***** TEXT SECTION
On The Other Hand
By
Connie A. Anast
I’ve forgotten a lot of things in my life, and I am certain that you, dear readers, have too. Keys, birthdays, important paperwork, even my purse, just to name a few. But I’ve been thinking about something since I started working at a local hospital.
I think we, as Americans, have forgotten how to deal with each other.
Think about it: what are the most popular shows right now being broadcast on television? Survivor, MTV’s Real World, and Road Rules, Who Wants to be a Millionaire, Big Brother, Greed - we are watching people going about their daily lives, or in some circumstances one particular opportunity to change their lives profoundly. We watch, and detach ourselves from our own lives, to step into these strangers’ existence, and live with them, or through them, for an hour or two each week.
What ever happened to talking to one another? When did we begin to distance ourselves so fruitlessly from our neighbors, even friendly strangers, shopkeepers, bus drivers, and all the "real" people in our "real" worlds? We email our friends rather than pick up a phone, or even a pad and paper. It’s amazing how relatives who live 15 minutes apart don’t see each other for months on end.
It all came to a climax when I received a copy of the letter I have included at the end of this months’ column. This was not sent to the hospital I work in, but was being circulated to all our staff as a reminder. I started realizing that people are getting forgotten behind the paperwork and that the people in our communities are not numbers.
The only solution is to take pride in our own existence enough to stop indulging the norm. I don’t need another TV, I need more note cards and stamps. I’ve made a concerted effort to visit my mother twice a week, at least, since I drive by her house on the way home from work. Why shouldn’t I, she gave birth to me after all - hours and hours of hard labor - you can guess where it goes from there.
Please read the letter below and apply it’s meaning to whatever job you are working in now. I think you will find it very enlightening.
Love to you all.
He’s My Dad
To Each Staff Member of this Facility:
As you pick up that chart today and scan that green Medicaid card, I hope you will remember what I am about to say.
I spent yesterday with you. I was there with my mother and father. We didn’t know where we were supposed to go or what we were supposed to do, for we had never needed your services before. We have never before been labeled charity. I watched yesterday as my dad became a diagnosis, a chart, a case number, a charity case labeled "no sponsor" because he had no health insurance.
**********
▶ [ABOUT THIS EXERCISE]
Put this sentence from the column into Spanish: "I think we, as Americans, have forgotten how to deal with each other."
***** AVAILABLE DATA
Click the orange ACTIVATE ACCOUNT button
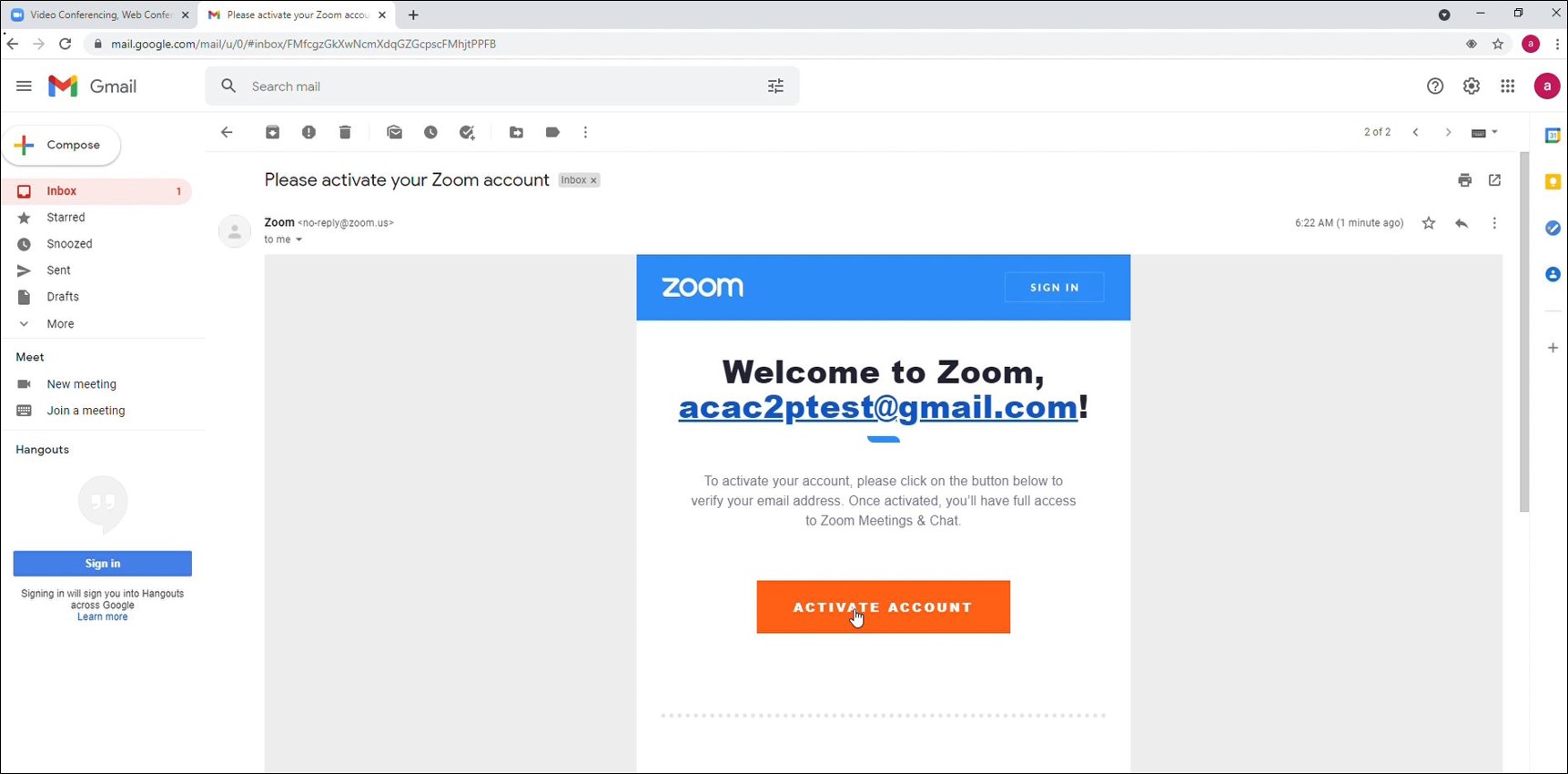The height and width of the screenshot is (774, 1568). click(883, 606)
**********
▶ [ANSWER FOR THE TASK]
Creo que nosotros, como estadounidenses, hemos olvidado cómo tratarnos unos a otros.